Лекарь объявил, что утром Антония может встать с постели, ничего не опасаясь. Он посоветовал ей непременно и теперь принять лекарство, которое накануне помогло ей уснуть крепким и здоровым сном. Флора ответила, что лекарство уже ждет на столике, и лекарь сказал, что его следует принять сейчас же, после чего он ушел. Флора налила лекарство в чашку и подала его своей барышне. И тут мужество изменило Амбросио. А что, если Матильда его обманула? Что, если она из ревности решила сгубить соперницу и подменила снотворное ядом? Мысль эта показалась ему настолько логичной, что он совсем собрался помешать ей. Но принял это решение слишком поздно — Антония успела выпить чашку до дна и вернула ее Флоре. Теперь ничего изменить было нельзя, и Амбросио оставалось с нетерпением ожидать минуты, которая принесет Антонии жизнь или смерть, а ему счастье или отчаяние.

Страшась, что он вызовет подозрения, если задержится, или же выдаст себя, не сумев скрыть смятение духа, монах попрощался со своей жертвой и вышел из комнаты. Антония рассталась с ним не так сердечно, как накануне. Флора напомнила своей юной госпоже, что принять его — значит ослушаться заветов матери. Она объяснила девушке, с какими чувствами монах вошел к ней и каким огнем горели его глаза, когда он смотрел на нее. Антония ничего не заметила, но от наблюдательности Флоры все это не укрылось, и она объяснила своей барышне замыслы монаха и их возможные последствия настолько яснее, чем прежде Эльвира, хотя и не так деликатно, что напугала Антонию и убедила ее держаться с ним более холодно, чем раньше. Мысль о том, что она выполнит волю матери, сразу укрепила Антонию в этом намерении. Хотя ей было грустно лишиться его общества, она сумела справиться с собой настолько, что ей удалось принять монаха более холодно и сдержанно, чем раньше. С уважением она выразила ему признательность за прежние его посещения, однако не пригласила его повторять их в будущем. Но теперь не в интересах монаха было говорить об этом, и он простился с ней так, словно сам не собирался больше навещать ее. Флора, поверив, что знакомство, которого она столь страшилась, продолжаться не будет, была поражена легкостью, с которой он с этим согласился, и усомнилась в верности своих подозрений. И пока светила ему на лестнице, не забыла поблагодарить его за то, что он старался успокоить суеверный ужас, который внушило Антонии предсказание призрака. Она добавила, что, видя, как близко он принимает к сердцу судьбу доньи Антонии, непременно сообщит ему, если произойдут какие-либо изменения. Монах, отвечая, повысил голос в надежде, что Хасинта его услышит. И не ошибся: когда он со своей проводницей спустился в прихожую, там его уже поджидала хозяйка дома.

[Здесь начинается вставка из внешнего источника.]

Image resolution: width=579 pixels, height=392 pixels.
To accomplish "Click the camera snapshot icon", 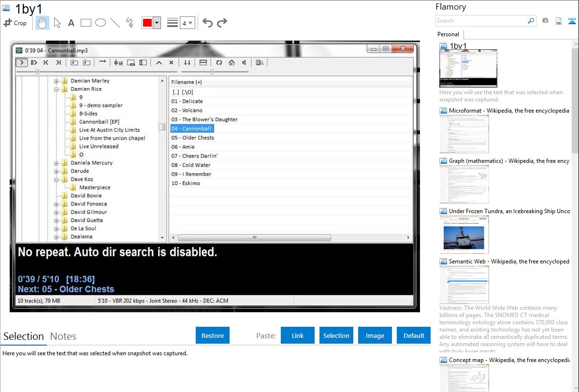I will tap(545, 21).
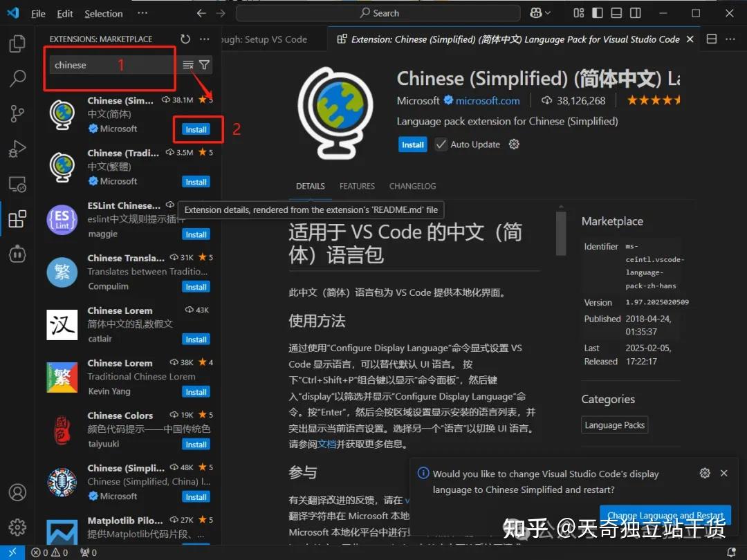Image resolution: width=747 pixels, height=560 pixels.
Task: Open the File menu
Action: 38,13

— Да как же так, преподобный отец? Неужто вы уходите? — вскричала она. — Разве же вы не обещали мне провести ночь в той комнате? Господи Иисусе! Так мне и оставаться с призраком одной-одинешенькой? Хороша же я буду поутру. Что я только ни делала, что ни говорила, старый упрямый осел Симон Гонсалес не согласился пожениться со мной сегодня. А до утра меня, уж конечно, раздерут на куски духи, бесы, дьяволы и кто там еще! Богом заклинаю, ваша святость, не покидайте меня в горестном моем положении! На коленях прошу и умоляю, сдержите свое обещание, посторожите эту ночь в комнате с привидениями! Отправьте духа в Чермное море, и Хасинта будет до последнего вздоха поминать вас в своих молитвах!

Амбросио и ждал и всей душой желал этой просьбы. Однако он начал притворно отговариваться и, казалось, предпочел бы взять свое обещание назад. Он заверил Хасинту, что призрак существует только в ее воображении и ее требование, чтобы он остался на всю ночь у нее в доме, и смешно и бесполезно. Но Хасинта ничего слушать не хотела. Все его доводы пропадали втуне, и она так упорно умоляла не оставлять ее в жертву Дьяволу, что в конце концов он сдался. Но его долгие отказы не обманули Флору, по натуре подозрительную. Ей показалось, что монах притворяется, скрывая подлинные свои желания, и больше всего хочет остаться в доме на ночь. Она даже решила, что Хасинта ему пособничает, и тут же отвела бедной старухе роль гнусной сводни. Очень довольная тем, что сумела разгадать это покушение на честь своей барышни, она твердо вознамерилась воспрепятствовать ему.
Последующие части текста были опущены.